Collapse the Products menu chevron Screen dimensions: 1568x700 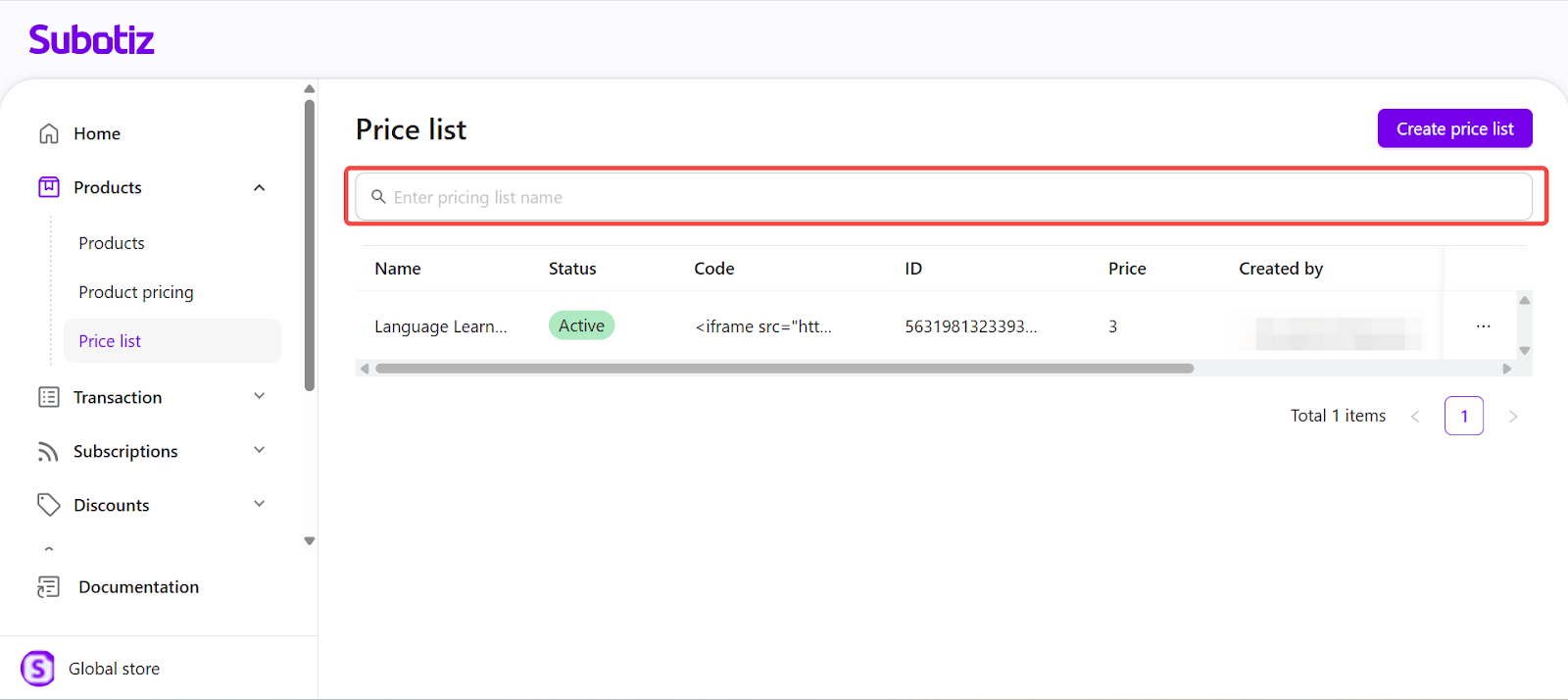(260, 187)
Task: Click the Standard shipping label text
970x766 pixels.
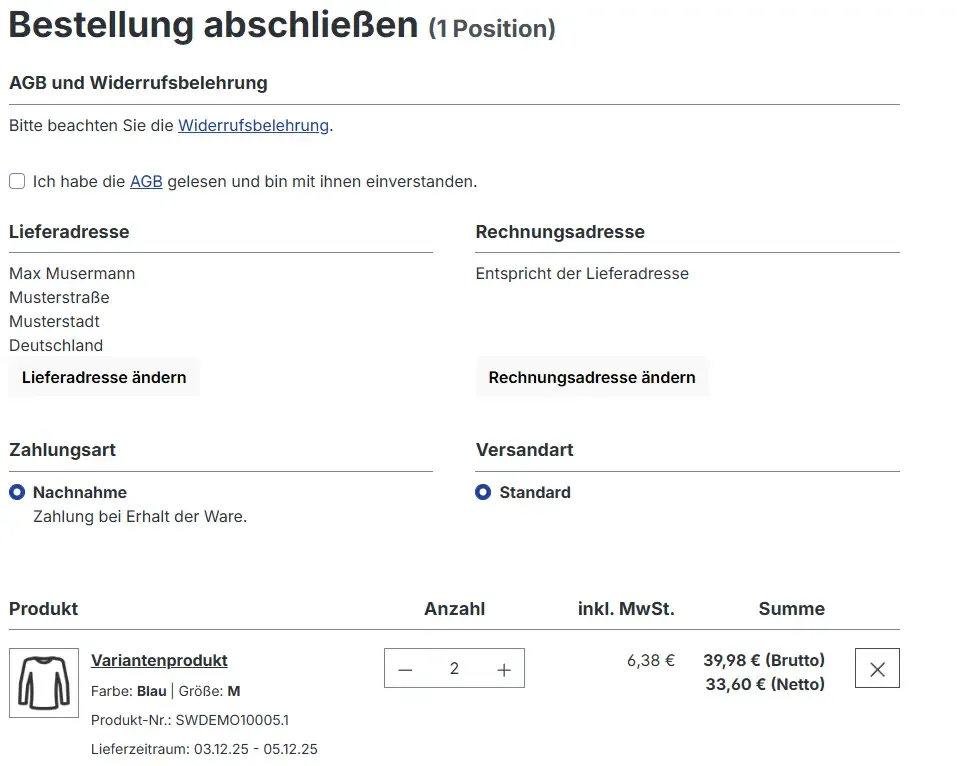Action: pos(535,492)
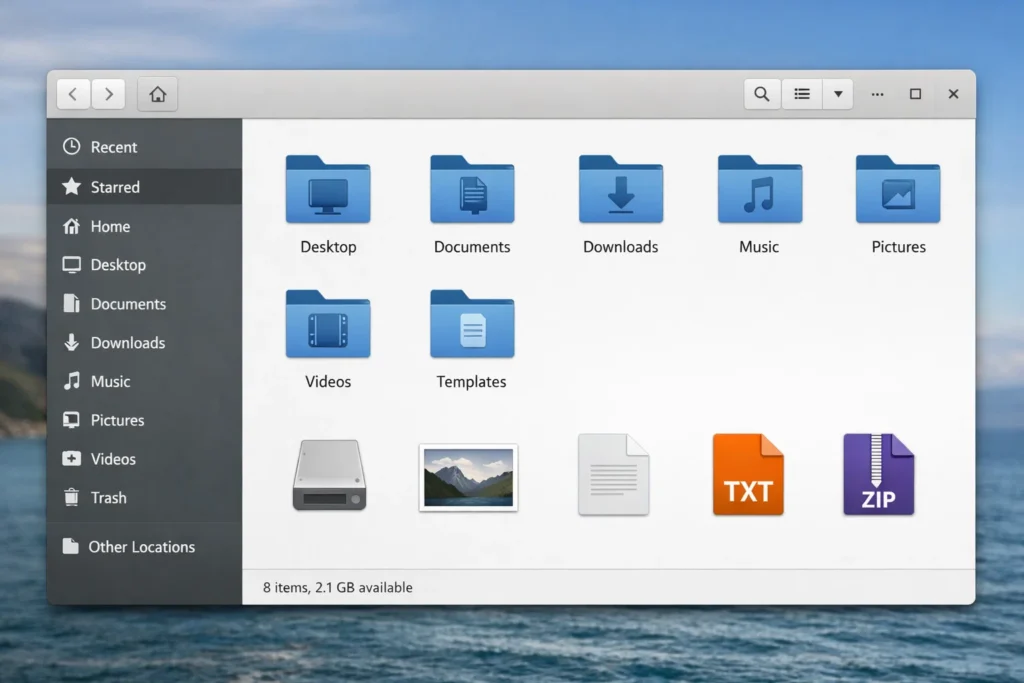Select the mountain landscape image thumbnail

(x=468, y=477)
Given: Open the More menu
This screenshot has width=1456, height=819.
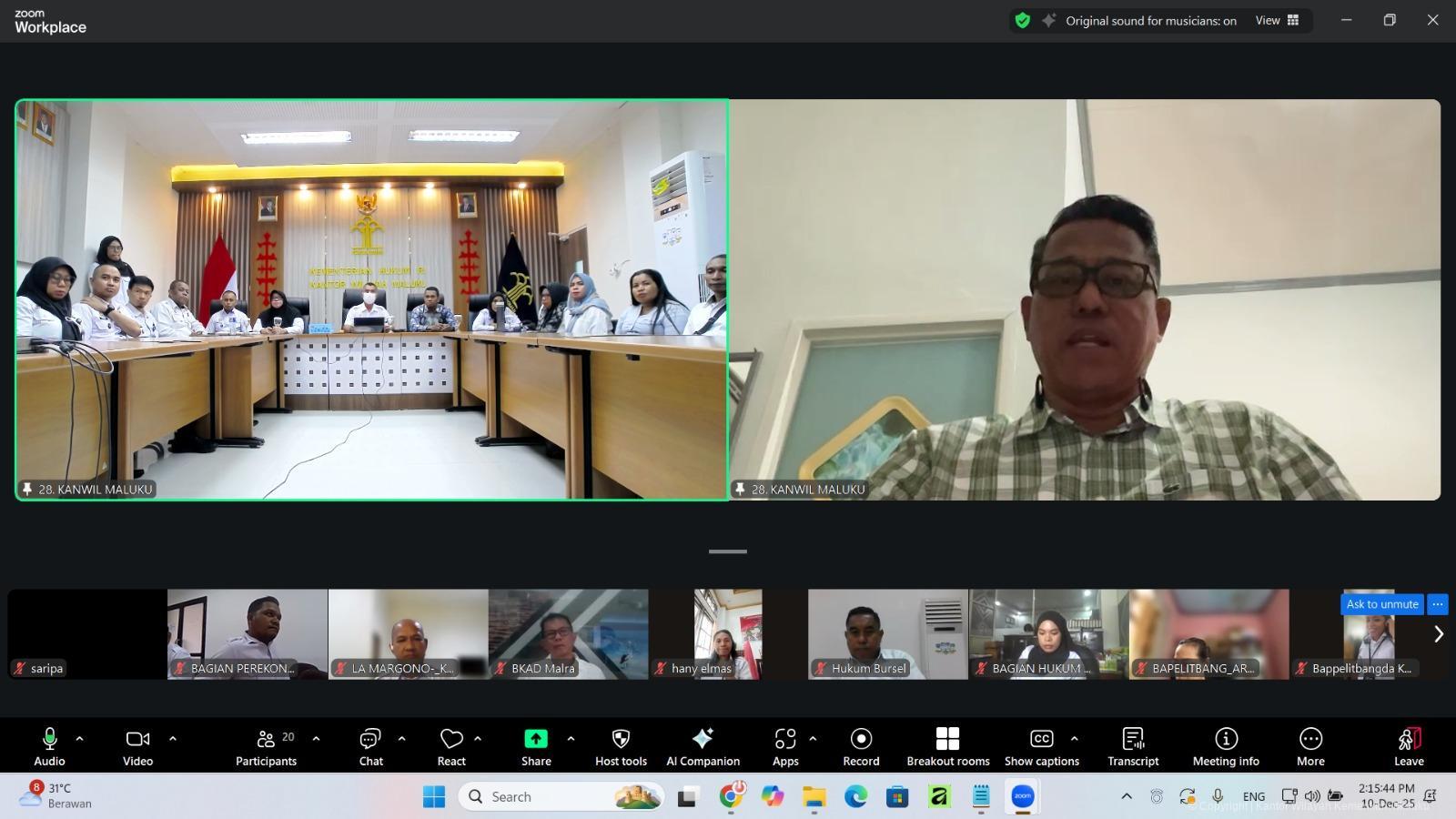Looking at the screenshot, I should tap(1310, 746).
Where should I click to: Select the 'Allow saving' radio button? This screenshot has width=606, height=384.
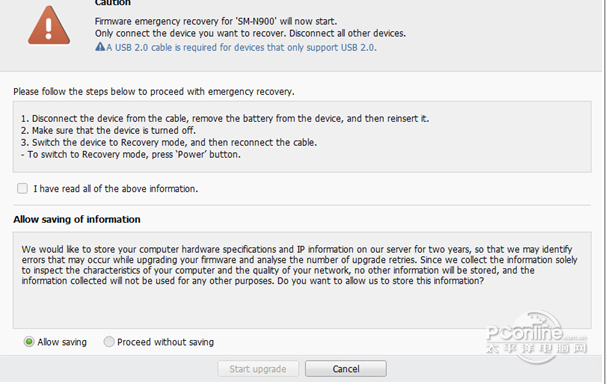29,342
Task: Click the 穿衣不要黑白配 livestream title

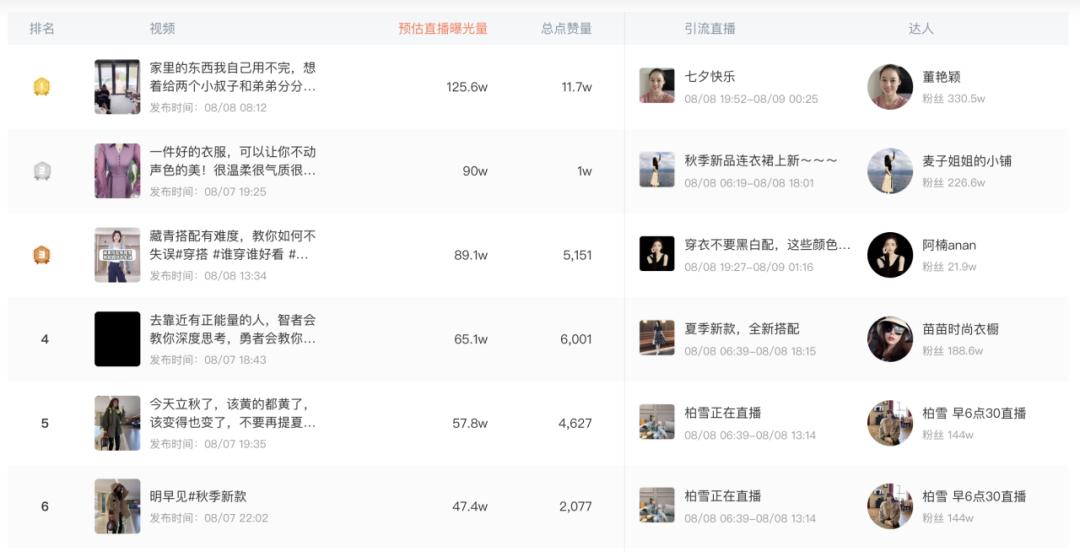Action: [767, 245]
--------------------------------------------------
Starting at the line with "Given: Open the More menu", transcribe the listing above exactly through its last line. No picture belongs in the transcription.

Written reply >>
Given: Open the More menu
This screenshot has width=1456, height=819.
Looking at the screenshot, I should tap(1310, 746).
Where should I click to: Select the 'Allow saving' radio button? This screenshot has width=606, height=384.
29,342
Task: Click the 穿衣不要黑白配 livestream title

Action: [767, 245]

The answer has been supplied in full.